Esas hikaye aslında burdan sonra başlıyor."İlk başlarda herşey çok mükemmeldi sonra bi anda soğudu benden.." bıla bılaa..böyle cümleler kurmuyacağım asla.Çünkü asla öyle olmadı.O hep alışılmışın dışındaydı.Farklıydı.Bu beni daha çok bağladı.Biz ilk kavgamızı 6. ayda değil 3. günde yaptık ve bugüne kadar yaptığımız kavgaları sayamadım.Belki de en iyi yapabildiğimiz şey o kavgaları olabilen en kısa sürede tatlıya bağlamak oldu.Asla küs kalmadık kalamadık.Bugün yıldönümümüzde bile ilişkimizle ilgili sorunlar yaşıyoruz,yanlışlar yapıyoruz,çileden çıkıyoruz.O bir yıl önce tuttuğu elimi hala sımsıkı tutuyor çünkü.Bazen eli terlese de yorulsa da asla bırakmıyor.
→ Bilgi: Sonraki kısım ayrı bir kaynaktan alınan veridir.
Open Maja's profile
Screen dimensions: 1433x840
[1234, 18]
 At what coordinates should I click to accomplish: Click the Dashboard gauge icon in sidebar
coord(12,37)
Benim hayatımda çözemediğim ve hep biriktirdiğim o sorunlar,geçmişimde yaptığım yanlış seçimler hep sahip olduğum o güzel şeyi zedeledi.Asla ulaşmak istediğimiz noktaya ulaşamadık.Bazen geriye de götürdü bizi.Ama o büyük bir sabırla beni o durumdan çıkarmaya çalıştı.Ona yıllar önce verdiğim "Monte Kristo Kontu" adının hakkını verdi her zaman.Gözyaşlarımı göstermekten asla korkmadığım tek adamdı.Sanki hep benim hep sessiz kalan bir yarımdı.Beni her zaman kendime getiren tokat gibiydi sözleri.Benim canımı sadece hatalarımı yüzüme vururken yakabildi.Çünkü o böyle biriydi.Benim canımı en çok yaktığı zamanlarda bile benden daha hassas yaklaştı hassas olduğum konulara.Kimi zaman benden daha hassas kimi zaman olabildiğine agresifti.
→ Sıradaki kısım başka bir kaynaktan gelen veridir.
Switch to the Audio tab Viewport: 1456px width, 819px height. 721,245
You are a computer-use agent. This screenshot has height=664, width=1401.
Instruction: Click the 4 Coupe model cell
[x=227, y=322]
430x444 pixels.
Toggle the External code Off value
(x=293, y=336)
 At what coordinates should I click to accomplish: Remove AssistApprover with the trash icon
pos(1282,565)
Aşık olma veya sevme kriterlerinin ne kadar saçma olduğunu öğrendim.Kriteri yoktur bunun bir yerlere cv bırakmazsınız.ya da sınava girmezsiniz..seversiniz.Neden?Nasıl?Niçin? olmaz.Seversin ve bana neden sevdiğini söylemiyor diye kızmazsın,bana neden çiçek almadın demezsin,bana neden bağırıyorsun da demezsin.Çünkü bazı insanlar böyle sever.Bazıları mükemmeli arar,bazılarıysa yaratır.Bu da böyle bişey.Kimisi sevdiğini pankart açarak gösterir kimisi de bir şarkı yollayarak.
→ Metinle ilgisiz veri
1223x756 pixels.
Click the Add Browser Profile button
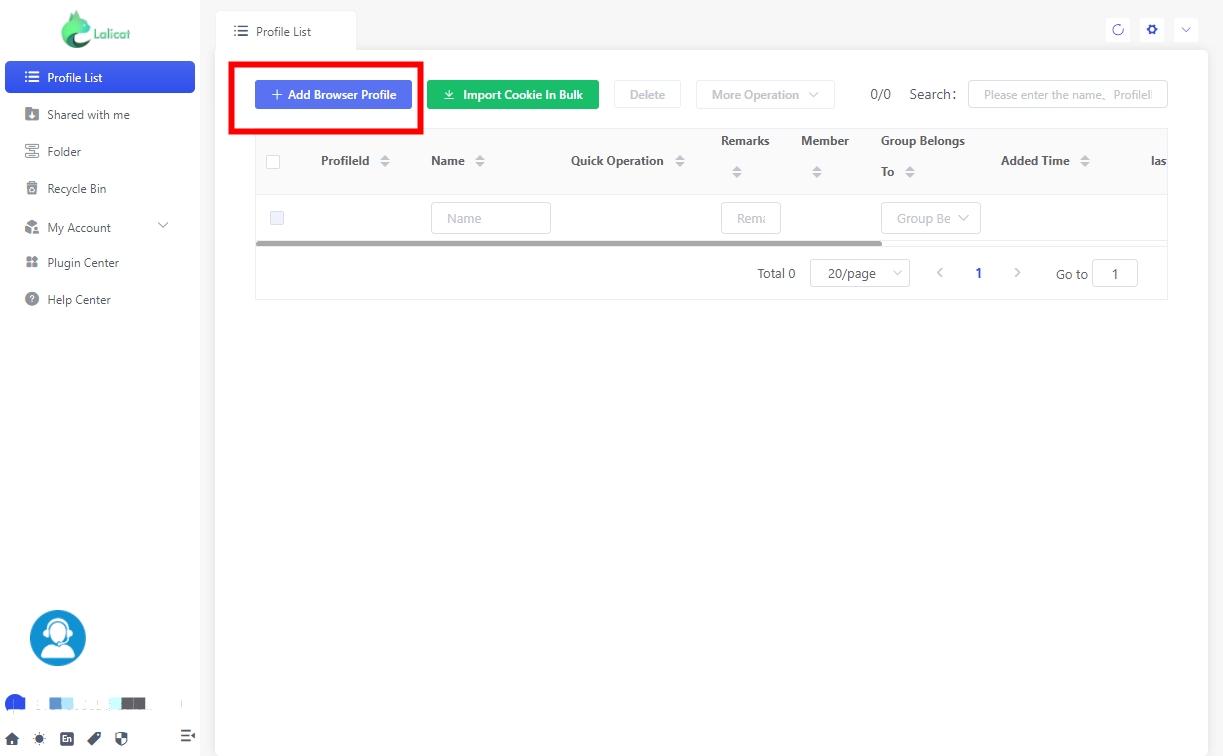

Aslında tek önemli olan şey o insanı anlamak.bu bazen o kadar da kolay olmuyor malesef.Bazen çok zaman geçmesi gerekiyor,canının yanması gerekiyor.O bana ne mi öğretti..Birini sevdiğini anlatmak için "seni seviyorum" cümlesi fazla yavan kalıyormuş ağzında.O iki kelimeyi sadece zamanında söylersen bi anlamı varmış.Sevdiğini göstermen için bazen bir bakış bazen iki çift gözyaşı yetermiş.Bazen sadece hissedermişsin.